GIVEN INSTRUCTION: Pick out and copy every line in the lines below that contains the word "dimensions".

PROVIDED RECORDS:
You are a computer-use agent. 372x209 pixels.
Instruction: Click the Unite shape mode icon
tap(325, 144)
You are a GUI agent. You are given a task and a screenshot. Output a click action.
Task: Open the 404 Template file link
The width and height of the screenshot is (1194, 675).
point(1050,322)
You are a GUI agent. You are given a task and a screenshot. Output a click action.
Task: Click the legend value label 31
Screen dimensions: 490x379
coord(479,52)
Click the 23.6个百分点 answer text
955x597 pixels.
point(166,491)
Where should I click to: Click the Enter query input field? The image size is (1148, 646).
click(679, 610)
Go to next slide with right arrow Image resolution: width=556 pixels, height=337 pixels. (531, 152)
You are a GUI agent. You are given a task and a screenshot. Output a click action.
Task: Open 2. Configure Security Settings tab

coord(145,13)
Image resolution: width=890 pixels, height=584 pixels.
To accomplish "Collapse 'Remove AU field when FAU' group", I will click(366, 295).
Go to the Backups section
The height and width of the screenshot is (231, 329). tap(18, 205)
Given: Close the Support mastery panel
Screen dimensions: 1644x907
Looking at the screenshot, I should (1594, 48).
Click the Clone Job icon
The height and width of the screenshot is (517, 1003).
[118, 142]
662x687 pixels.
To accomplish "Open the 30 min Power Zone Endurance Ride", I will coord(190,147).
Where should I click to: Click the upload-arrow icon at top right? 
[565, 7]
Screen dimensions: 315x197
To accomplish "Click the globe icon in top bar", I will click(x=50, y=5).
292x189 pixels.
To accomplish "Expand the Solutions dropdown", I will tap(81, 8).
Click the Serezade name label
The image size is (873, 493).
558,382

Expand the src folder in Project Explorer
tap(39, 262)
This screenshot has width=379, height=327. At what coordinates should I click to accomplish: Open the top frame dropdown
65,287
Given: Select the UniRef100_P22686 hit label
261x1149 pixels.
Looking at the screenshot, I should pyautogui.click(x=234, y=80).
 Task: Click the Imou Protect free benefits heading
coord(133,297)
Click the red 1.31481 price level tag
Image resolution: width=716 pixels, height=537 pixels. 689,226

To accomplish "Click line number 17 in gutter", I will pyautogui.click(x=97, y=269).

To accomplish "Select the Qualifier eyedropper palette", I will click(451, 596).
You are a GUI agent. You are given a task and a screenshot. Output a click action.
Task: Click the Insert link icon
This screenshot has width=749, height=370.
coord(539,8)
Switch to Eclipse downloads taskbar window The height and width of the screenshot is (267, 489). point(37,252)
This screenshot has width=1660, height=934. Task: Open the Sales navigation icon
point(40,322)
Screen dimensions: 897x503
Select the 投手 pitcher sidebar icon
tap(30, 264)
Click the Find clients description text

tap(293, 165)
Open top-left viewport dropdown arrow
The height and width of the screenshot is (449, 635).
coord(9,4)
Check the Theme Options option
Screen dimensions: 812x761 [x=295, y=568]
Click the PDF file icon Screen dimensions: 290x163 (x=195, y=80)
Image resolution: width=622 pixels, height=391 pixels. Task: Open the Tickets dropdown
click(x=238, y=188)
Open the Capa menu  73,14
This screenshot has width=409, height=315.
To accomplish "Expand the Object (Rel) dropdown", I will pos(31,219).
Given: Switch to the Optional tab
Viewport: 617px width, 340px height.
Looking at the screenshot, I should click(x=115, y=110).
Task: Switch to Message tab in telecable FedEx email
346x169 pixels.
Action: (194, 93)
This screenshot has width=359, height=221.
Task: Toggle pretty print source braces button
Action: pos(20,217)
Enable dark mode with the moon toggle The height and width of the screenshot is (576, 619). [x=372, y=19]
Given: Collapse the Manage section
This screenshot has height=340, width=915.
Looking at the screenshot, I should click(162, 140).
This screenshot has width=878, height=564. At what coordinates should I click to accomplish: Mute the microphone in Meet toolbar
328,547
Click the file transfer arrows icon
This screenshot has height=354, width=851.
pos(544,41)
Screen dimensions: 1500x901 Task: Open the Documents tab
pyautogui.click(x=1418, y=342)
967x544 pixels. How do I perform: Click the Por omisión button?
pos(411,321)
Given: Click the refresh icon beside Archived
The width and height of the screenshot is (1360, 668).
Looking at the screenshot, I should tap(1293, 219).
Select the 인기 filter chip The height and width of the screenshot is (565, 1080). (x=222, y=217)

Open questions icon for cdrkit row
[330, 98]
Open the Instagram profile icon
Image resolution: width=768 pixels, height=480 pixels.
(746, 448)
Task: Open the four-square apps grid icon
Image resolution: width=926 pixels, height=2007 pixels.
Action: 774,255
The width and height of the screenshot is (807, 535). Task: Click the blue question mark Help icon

RESPONSE TO THIS TASK:
Screen dimensions: 490x379
Screen dimensions: 1644x907
Screen dimensions: 315x197
Screen dimensions: 897x503
Screen dimensions: 812x761 [x=295, y=568]
Click the PDF file icon Screen dimensions: 290x163 (x=195, y=80)
Screen dimensions: 1500x901 Task: Open the Documents tab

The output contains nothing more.